A modest childhood doesn’t mean you’re missing out

I grew up with a very modest childhood.

Believe me, that’s not meant to be an insult. Quite simply my parents and grandparents understood the importance of sharing their time with my sister and me.  

Of creating memorable experiences rather than buying us an abundance of toys which ultimately lost their value almost as soon as they were taken out of the box.

For some reading this post, you might assume I grew up deprived that my modest childhood wasn’t filled with every toy imaginable. I suppose it does contradict the parenting of today where toys and “things” seem to define one’s childhood.

But a study out of Germany, echoed by a recent study by the University of Toledo, makes for some interesting contrasts.

In a German kindergarten class, all the toys were removed for a three-month span of time.

The only thing left in the classroom were the children’s desks, chairs and blankets to play with.

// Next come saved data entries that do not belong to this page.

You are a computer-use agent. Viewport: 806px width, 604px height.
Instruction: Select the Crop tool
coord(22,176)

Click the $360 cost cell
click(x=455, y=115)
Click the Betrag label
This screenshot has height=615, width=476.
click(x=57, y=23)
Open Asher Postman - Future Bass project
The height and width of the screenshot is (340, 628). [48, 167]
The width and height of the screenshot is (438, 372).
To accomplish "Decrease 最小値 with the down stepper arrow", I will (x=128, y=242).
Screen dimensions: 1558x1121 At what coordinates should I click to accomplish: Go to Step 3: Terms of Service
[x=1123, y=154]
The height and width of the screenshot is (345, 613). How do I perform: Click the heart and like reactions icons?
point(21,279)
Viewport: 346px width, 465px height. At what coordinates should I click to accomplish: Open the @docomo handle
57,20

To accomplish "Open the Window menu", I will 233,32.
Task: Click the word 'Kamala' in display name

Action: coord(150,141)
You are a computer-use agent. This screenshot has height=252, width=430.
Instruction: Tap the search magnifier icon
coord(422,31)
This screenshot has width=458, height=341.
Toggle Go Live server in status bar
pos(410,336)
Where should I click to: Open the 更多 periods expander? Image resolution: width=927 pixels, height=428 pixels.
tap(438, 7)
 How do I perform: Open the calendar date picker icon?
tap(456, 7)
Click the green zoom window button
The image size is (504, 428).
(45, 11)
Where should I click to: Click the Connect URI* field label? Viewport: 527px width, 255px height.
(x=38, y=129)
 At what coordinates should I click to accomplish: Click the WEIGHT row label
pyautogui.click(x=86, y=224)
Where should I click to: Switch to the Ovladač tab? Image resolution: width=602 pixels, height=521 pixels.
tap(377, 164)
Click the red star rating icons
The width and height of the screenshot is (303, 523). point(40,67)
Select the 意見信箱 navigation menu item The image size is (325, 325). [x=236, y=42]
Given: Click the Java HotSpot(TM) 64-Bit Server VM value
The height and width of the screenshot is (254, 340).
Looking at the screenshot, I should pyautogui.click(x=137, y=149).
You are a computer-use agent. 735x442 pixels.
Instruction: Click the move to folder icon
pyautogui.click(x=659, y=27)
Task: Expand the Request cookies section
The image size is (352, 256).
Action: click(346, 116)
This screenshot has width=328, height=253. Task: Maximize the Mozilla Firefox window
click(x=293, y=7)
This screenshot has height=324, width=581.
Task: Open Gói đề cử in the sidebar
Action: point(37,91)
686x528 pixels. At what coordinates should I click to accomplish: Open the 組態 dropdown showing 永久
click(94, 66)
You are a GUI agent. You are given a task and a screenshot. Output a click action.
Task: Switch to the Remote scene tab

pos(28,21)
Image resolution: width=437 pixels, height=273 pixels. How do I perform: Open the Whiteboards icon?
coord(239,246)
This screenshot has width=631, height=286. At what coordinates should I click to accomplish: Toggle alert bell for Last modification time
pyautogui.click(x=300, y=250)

As you can imagine, on the first day they were bored to tears. But on the second day they got creative.

“They started building forts, turning their desks into trains, and performing circuses and plays.” The absence of toys didn’t prevent the children from enjoying themselves – in many ways it enhanced it.

In Natasa Pantovic Nuit’s book Conscious Parenting: Mindful Living Course for Parents, she says, “Children have deep devotion to life and this devotion is beautifully expressed through the free play. Objects of play should be as simple as possible, to allow the power of imagination to flourish. Buying ‘perfect’, expensive toys, rob the children of an ability to see beauty in a stone or a shell.” 

There’s something wonderful about watching a child spend countless hours playing with a cardboard box and markers, running and jumping around the backyard pretending to have superhero powers or building a tent out of sheets and pillows on the bedroom floor.

It shows imagination, creativity and above all else the understanding that life is not about the “things” you have but the experiences you create in your heart and mind.

An invaluable lesson for both children and adults alike.